Kepala Operasi Damai Cartenz-2026, Irjen Faizal Ramadhani, menegaskan bahwa proses hukum sedang berjalan secara mendalam.

"Kami memastikan proses penyelidikan dilakukan secara menyeluruh untuk mengungkap kronologi, mengidentifikasi pelaku, serta memproses hukum perbuatan mereka," tegas Faizal, Rabu (9/9/2026), dikutip dalam Tribunnews.com

Baca juga: Sosok Pelaku Penembakan Pilot & Co-Pilot Smart Air di Korowai, Pimpinan KKB Yahukimo Tanggung Jawab

PENEMBAKAN - Tiga pegawai Dinas Pertanian Kabupaten Jayawijaya tewas setelah rombongan mereka dihadang kelompok bersenjata di Kampung Muliama, Distrik Muliama, Papua Pegunungan pada Rabu (9/9/2026) sore. (Tribunnews.com/Tribun Papua)

Kronologi Penembakan

Peristiwa itu bermula saat tiga korban yang terdiri dua wanita berinisial WB (24) dan AR (49) serta satu pria berinisial AAM (35) bertolak dari Wamena ke Jayawijaya untuk melakukan peninjauan kegiatan cetak sawah.

Kemudian, dalam perjalanan kembali menuju Wamena, tiga korban yang saat itu bersama delapan orang lainnya diduga diadang oleh kelompok bersenjata.

Berdasarkan pendalaman yang diperoleh petugas, delapan orang yang merupakan warga asli Papua, termasuk seorang anak kecil, diduga dipisahkan dari tiga pegawai yang merupakan warga pendatang oleh pelaku.

Kemudian, ketiga pegawai tersebut diduga menjadi sasaran penembakan hingga tewas. 

Ketiga korban kemudian dievakuasi untuk mendapatkan penanganan medis di RSUD Wamena.

WB mengalami luka tembak bagian pinggang kanan, AR mendapat luka tembak pada bagian perut.

Sementara AAM mengalami luka tembak pada bagian kepala bagian belakang dan tangan kiri.

Setelah mendapatkan informasi, tim gabungan pun melakukan penyelidikan dan mengamankan delapan orang saksi yang berada bersama rombongan korban saat kejadian.

Para saksi selanjutnya dimintai keterangan guna membantu penyidik mengungkap kronologi serta mengidentifikasi pihak yang diduga terlibat dalam aksi penembakan tersebut.

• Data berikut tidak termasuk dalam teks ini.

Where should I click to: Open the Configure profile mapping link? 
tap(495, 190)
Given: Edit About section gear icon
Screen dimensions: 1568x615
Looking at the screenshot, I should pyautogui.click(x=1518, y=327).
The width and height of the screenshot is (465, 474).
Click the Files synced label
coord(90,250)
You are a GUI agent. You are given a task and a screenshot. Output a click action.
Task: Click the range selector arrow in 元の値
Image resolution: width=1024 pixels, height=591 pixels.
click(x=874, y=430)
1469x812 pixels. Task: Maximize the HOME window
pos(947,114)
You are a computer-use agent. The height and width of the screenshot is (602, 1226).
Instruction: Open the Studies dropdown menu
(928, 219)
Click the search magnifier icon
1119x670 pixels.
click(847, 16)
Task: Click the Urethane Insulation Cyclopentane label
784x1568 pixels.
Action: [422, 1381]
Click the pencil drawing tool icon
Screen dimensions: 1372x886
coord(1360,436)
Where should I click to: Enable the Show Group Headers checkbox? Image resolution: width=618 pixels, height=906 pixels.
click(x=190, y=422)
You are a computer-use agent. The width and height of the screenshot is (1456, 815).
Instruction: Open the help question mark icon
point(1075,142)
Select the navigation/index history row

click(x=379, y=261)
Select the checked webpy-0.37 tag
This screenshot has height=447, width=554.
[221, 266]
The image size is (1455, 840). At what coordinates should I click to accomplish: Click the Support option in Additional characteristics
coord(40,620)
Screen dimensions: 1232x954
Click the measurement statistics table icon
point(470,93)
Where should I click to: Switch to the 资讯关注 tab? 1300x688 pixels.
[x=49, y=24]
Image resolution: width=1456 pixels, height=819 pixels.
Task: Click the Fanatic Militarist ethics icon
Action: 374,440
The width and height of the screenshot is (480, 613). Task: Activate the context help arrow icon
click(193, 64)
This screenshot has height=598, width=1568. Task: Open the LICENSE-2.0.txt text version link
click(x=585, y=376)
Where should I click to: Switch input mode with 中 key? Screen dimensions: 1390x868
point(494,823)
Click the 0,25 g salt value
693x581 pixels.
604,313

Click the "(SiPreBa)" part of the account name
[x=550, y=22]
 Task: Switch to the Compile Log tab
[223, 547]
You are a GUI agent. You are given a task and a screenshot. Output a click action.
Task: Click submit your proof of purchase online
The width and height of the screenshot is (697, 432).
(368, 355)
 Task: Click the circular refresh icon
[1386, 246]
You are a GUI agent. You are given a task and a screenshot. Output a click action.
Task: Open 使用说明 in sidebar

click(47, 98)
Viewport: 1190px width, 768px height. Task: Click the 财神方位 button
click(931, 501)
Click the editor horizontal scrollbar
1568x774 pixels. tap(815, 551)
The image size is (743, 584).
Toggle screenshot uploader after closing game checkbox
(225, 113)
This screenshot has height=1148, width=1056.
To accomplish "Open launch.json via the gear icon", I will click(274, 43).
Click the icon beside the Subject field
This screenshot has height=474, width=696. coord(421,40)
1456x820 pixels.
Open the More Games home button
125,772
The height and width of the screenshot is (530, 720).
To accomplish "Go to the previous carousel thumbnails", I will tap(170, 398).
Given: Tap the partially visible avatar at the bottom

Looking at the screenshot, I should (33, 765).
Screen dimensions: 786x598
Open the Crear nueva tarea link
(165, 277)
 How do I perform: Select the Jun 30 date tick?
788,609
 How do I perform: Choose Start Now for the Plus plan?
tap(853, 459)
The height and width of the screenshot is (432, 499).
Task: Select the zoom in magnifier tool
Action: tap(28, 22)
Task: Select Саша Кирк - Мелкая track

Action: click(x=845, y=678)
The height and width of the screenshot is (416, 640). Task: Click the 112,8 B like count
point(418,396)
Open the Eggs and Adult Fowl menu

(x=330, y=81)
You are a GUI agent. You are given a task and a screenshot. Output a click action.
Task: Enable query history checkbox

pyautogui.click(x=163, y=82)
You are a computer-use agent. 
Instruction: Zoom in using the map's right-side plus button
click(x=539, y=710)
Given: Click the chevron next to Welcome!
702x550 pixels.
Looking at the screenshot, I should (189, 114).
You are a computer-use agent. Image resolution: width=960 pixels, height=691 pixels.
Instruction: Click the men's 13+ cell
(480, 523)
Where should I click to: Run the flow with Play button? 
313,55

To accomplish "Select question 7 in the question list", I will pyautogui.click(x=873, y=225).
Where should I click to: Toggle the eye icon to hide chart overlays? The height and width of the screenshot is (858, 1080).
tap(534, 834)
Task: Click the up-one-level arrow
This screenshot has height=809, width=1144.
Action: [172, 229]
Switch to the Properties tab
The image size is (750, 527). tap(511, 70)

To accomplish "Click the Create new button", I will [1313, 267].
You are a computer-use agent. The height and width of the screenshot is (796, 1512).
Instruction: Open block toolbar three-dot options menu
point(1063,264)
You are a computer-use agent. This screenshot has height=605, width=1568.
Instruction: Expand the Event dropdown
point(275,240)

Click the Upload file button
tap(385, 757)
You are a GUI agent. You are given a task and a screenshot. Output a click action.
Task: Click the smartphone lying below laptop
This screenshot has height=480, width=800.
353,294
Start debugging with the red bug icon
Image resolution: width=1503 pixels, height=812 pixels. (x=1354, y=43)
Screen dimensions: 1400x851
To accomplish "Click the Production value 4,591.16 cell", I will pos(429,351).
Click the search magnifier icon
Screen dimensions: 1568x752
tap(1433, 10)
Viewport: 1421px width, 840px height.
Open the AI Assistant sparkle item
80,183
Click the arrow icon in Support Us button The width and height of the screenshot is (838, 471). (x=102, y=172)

Berdasarkan penyelidikan dan pendalaman, aksi penembakan tersebut diduga dilakukan oleh kelompok kriminal bersenjata (KKB) dari wilayah Nduga.

Namun, petugas keamanan masih melakukan penyelidikan dan pengumpulan bahan keterangan untuk memastikan identitas serta keterlibatan para pelaku.

Baca juga: Video Sosok Mayjen TNI Lucky Avianto Pimpin Penyelamatan 18 Pekerja Freeport dari Ancaman KKB

Sementara itu, Wakil Kepala Operasi Damai Cartenz-2026, Kombes Adarma Sinaga mengimbau masyarakat di Kabupaten Jayawijaya agar tetap tenang dan tidak mudah terprovokasi oleh informasi yang belum terverifikasi.

"Kami mengimbau seluruh masyarakat untuk tetap tenang dan mempercayakan proses penanganan perkara ini kepada petugas keamanan. Satgas Kepolisian Operasi Damai Cartenz bersama Polres Jayawijaya akan mengusut tuntas aksi penembakan ini dan berupaya semaksimal mungkin mengungkap serta menangkap para pelaku sesuai dengan ketentuan hukum," tuturnya.